The task:
Can you render the listing below as a Markdown table with the columns Row and Line, starting at the line that has "You are a GUI" and ending after the line that has "tap(835, 739)", with blank lines and pictures left out?

Data lines:

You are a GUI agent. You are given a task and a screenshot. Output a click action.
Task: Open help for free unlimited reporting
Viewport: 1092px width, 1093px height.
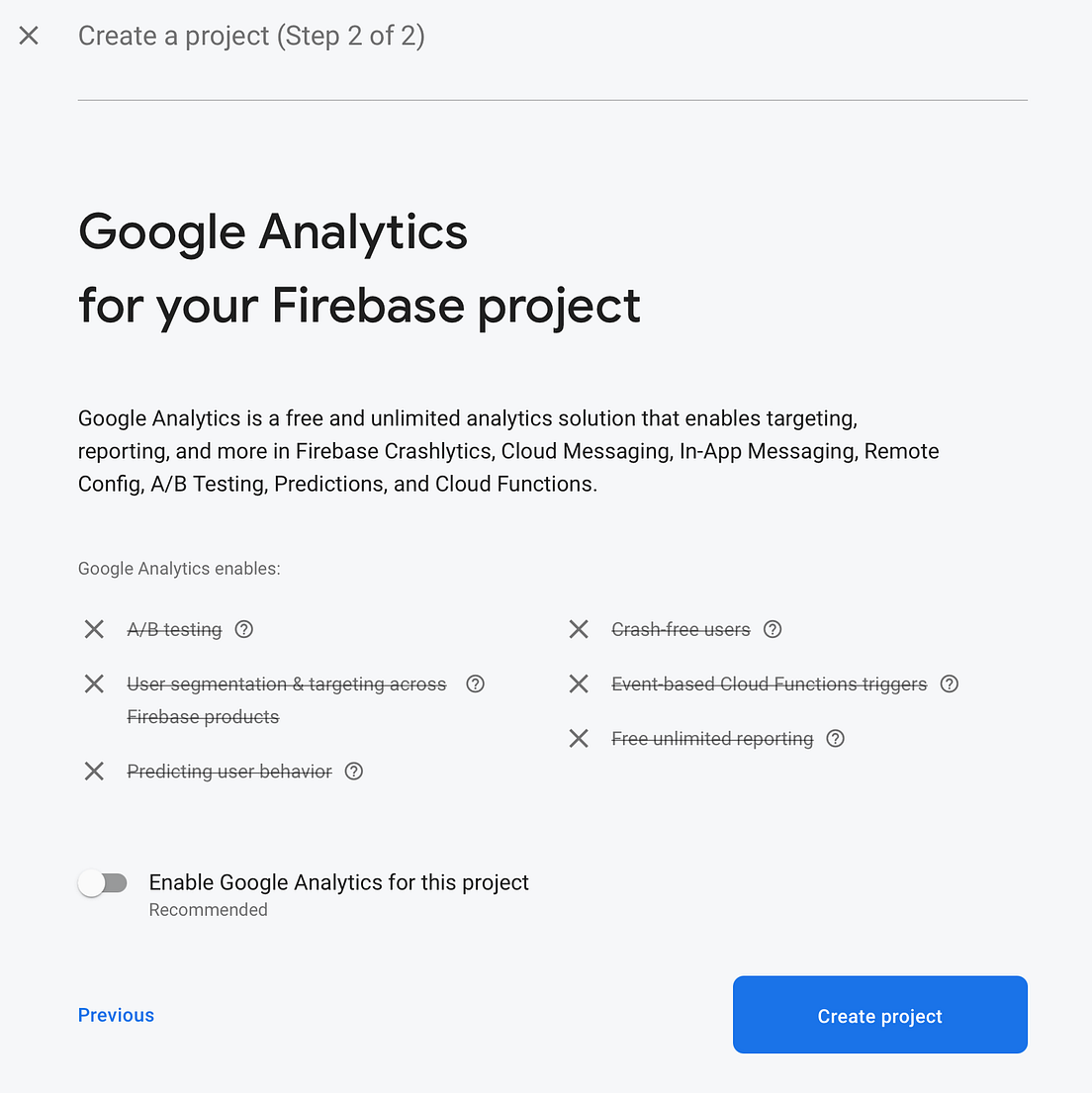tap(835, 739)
* * *
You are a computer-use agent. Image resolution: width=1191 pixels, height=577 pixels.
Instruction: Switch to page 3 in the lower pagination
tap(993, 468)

Complete answer:
| Row | Line |
|---|---|
| 1 | You are a GUI agent. You are given a task and a screenshot. Output a click action. |
| 2 | Task: Open help for free unlimited reporting |
| 3 | Viewport: 1092px width, 1093px height. |
| 4 | tap(835, 739) |